The design of the park was directly based on suggestions from the committee formed of family members. These elements included a vertical 'broken' column, to symbolize a life cut short, bird sculptures placed on posts in an arrangement suggestive of a flock being disturbed and flying away, memorial plaques with text and graphics designed by each family, and a surrounding garden of roses and evergreens, utilizing a tree that existed at the final site.
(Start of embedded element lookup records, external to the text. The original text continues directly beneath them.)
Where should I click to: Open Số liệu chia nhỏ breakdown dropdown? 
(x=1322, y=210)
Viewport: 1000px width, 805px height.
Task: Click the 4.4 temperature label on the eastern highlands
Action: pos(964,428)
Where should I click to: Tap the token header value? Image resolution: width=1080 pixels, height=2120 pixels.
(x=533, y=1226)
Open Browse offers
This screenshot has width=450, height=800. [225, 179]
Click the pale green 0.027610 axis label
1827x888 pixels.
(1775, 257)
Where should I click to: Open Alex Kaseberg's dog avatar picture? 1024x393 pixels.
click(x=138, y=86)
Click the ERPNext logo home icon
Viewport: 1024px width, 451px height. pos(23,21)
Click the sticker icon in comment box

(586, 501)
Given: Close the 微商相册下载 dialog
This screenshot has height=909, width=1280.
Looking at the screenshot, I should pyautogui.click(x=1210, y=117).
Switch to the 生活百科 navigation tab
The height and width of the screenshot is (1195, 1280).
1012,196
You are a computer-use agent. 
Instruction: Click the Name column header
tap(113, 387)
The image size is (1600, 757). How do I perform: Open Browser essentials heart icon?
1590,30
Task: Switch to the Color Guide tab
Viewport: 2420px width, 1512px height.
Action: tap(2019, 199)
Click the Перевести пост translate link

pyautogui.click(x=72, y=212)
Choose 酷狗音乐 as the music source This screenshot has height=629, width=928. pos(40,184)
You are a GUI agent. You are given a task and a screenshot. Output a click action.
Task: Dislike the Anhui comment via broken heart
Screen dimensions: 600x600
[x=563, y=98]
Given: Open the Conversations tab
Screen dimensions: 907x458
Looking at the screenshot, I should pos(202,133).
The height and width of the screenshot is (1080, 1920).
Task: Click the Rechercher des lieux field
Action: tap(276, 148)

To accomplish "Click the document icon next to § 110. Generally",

The group as a whole desired to create a unique and lasting tribute, and when Cotts's proposed designed was revealed in April 2010, it was enthusiastically received.

===Fundraising===

Initially, fundraising was carried out as a private effort by David Marsland assisted by his mother, Amy. A list of foundations was drafted and mailings sent out, with advice from the architectural team at IBI-BCK, David Young and Madeleine Cotts. The Raymond Foundation granted $5,000 to underwrite the architectural design work and project plan. An early response came from Dr. Lee, who offered to underwrite the entire cost of the central column with a $60,000 donation. After giving a speech to a lunchtime meeting of the Binghamton Rotary, Marsland was approached by area businessman David Alamo, who offered to expand the fundraising team. Marsland reached out to NBT Bank vice-president Jeff Lake, and Alamo recruited George Akel of Giant Family Markets to complete the expanded fundraising team. This combined team then worked on contacting area businesses, individuals and foundations to raise the funds necessary to construct the memorial.

===Construction===

By late 2012, over $200,000 had been raised toward the construction. Bids were let through the City of Binghamton and awarded to local firms. Milon Townsend of Rochester, NY was selected as the artisan to create the signature glass birds and cast glass column.

===Legacy===

In the years since construction, the Park has become a much-loved landmark in the City of Binghamton, and annual observances of the tragedy are marked by the laying of flowers and other activities at the park. The original Committee of family members continue to oversee the Park in partnership with the City of Binghamton, who donated the property on which the memorial stands.